One of the students in George’s undergraduate classes at Brooklyn College went on to become an influential professor of sociology:
Omar Lizardo is Professor and LeRoy Neiman Term Chair at UCLA. He completed his undergraduate studies in psychology at Brooklyn College. As a young man living in Brooklyn, he had a lot of content-based and general theoretical questions that went beyond generic behavioral propensities; his growing curiosities were not sated by his psychology coursework. Then he took his first sociology elective: an ‘intro’ class taught by a then graduate-student from the CUNY grad center (now Prof. George Cavalletto) who assigned graduate-level reading. In particular, Wilson’s Truly Disadvantaged, Hochschild’s Second Shift, and Chodorow’s Reproduction of Mothering introduced Lizardo to rigorous sociological explanations.
“Four Questions for Omar Lizardo,” Newsletter of the ASA Culture Section. Fall 2018. Vol. 30 Issue 3.

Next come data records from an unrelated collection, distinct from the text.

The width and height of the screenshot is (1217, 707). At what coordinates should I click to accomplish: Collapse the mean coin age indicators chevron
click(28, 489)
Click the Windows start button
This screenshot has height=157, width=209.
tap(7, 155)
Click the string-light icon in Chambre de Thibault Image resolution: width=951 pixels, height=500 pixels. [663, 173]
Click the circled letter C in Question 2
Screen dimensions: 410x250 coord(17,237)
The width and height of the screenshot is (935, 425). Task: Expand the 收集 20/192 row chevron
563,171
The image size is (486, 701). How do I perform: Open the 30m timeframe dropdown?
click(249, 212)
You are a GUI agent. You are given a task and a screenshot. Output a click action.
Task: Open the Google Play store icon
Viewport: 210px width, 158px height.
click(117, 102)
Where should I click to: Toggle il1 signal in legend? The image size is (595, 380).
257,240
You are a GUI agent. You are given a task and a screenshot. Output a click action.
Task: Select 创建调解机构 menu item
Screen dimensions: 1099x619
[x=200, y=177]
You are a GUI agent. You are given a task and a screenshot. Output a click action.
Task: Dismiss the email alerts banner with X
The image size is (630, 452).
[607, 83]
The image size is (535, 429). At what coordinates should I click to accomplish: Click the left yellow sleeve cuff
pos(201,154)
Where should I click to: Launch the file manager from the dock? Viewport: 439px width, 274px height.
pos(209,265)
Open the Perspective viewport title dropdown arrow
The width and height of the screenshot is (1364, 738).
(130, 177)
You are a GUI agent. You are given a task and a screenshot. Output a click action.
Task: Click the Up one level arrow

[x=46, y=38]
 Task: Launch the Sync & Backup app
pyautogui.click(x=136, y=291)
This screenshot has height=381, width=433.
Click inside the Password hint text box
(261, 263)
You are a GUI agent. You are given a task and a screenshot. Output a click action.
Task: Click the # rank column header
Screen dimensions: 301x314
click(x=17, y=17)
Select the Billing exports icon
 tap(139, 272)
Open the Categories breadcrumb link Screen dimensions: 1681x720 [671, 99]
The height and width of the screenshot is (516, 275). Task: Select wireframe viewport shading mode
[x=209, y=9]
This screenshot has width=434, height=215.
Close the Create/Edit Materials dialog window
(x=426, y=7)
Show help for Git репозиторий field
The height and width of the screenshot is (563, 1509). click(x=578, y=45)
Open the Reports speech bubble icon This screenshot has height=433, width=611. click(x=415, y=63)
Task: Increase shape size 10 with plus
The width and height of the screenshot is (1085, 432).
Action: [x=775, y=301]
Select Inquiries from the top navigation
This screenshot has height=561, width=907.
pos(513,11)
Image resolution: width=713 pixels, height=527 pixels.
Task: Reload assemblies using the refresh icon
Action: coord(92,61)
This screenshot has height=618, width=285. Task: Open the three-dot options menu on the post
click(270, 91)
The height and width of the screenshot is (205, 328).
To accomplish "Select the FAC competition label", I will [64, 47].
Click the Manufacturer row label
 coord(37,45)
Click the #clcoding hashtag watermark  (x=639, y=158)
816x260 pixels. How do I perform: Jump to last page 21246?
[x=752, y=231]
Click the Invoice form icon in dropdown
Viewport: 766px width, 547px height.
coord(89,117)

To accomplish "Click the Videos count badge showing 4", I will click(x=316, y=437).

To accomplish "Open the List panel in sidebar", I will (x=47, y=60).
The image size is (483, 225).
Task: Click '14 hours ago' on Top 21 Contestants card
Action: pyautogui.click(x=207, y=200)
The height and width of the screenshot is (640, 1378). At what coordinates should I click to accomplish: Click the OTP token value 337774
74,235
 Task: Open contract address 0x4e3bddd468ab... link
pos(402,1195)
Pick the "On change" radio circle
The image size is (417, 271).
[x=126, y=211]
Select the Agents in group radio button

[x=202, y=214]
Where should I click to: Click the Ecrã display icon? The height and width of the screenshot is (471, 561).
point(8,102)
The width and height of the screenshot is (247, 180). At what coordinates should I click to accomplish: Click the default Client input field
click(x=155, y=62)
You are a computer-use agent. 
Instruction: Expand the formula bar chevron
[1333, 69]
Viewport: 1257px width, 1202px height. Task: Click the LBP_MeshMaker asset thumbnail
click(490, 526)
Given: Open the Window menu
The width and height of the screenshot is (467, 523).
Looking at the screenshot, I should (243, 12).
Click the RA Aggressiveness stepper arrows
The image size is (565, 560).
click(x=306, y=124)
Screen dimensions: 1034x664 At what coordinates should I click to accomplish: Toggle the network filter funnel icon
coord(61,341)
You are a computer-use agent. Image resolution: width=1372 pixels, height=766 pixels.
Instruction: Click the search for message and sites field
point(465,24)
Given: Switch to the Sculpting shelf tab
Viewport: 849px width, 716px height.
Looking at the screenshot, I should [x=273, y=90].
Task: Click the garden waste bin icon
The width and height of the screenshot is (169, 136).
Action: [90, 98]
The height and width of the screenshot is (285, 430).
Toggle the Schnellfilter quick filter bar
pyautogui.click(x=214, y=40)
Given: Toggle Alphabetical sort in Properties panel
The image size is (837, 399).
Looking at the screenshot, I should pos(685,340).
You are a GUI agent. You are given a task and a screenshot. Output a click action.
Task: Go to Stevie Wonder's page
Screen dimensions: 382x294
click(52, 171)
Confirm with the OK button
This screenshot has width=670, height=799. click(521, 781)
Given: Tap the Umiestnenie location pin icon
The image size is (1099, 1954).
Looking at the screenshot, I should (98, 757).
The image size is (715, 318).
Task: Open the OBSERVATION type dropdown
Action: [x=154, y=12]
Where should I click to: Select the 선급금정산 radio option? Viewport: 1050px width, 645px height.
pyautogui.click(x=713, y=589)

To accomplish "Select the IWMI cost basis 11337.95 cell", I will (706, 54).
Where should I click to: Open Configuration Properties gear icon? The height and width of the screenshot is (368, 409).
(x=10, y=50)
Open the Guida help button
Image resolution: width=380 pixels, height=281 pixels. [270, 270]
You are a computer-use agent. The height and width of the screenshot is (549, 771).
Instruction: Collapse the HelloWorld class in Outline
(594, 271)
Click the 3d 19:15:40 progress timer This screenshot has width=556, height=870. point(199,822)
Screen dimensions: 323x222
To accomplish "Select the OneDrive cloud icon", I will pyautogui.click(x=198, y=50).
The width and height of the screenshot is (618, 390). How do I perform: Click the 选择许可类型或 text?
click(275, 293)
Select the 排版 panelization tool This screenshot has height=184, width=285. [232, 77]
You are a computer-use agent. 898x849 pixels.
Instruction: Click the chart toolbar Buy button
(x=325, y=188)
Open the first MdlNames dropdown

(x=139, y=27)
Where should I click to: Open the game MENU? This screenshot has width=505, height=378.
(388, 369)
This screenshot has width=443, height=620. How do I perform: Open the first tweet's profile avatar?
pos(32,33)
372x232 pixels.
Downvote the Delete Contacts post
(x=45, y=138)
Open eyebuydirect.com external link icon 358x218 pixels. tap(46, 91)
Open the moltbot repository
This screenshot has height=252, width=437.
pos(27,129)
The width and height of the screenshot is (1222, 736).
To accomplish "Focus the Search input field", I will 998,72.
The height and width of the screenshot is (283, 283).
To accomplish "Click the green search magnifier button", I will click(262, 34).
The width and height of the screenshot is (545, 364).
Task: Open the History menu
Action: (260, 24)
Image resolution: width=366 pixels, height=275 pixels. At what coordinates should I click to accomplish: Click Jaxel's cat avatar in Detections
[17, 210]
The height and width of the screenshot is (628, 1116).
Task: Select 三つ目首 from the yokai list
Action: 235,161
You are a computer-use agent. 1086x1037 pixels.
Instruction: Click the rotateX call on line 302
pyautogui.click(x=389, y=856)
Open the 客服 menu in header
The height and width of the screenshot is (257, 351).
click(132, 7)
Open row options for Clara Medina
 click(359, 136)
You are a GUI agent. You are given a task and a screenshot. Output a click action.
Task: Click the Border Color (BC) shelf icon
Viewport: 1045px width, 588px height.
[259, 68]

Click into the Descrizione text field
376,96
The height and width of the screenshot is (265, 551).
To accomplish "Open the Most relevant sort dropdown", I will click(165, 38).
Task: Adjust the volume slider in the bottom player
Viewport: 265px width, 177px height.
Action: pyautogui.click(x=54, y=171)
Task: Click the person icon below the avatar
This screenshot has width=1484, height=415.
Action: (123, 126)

Lizardo remembers George’s classes as formative:
My encounters with George were relatively brief (I took two classes with him at Brooklyn College in the late 1990s) but pivotal. I make a living from being a sociologist these days and taking George’s intro class was one of the things that set me on that path. I remember him being a dedicated teacher who cared about our learning, who did not mind challenging us (and he definitely did) but did so with patience and quite a lot of caring for students. I remember he had this policy of no time limits on his (very tough exams) so he would stay in the classroom until the last student had finished even if it went over by an hour or two. Undoubtedly, emblematic of the way he went about his work as a teacher.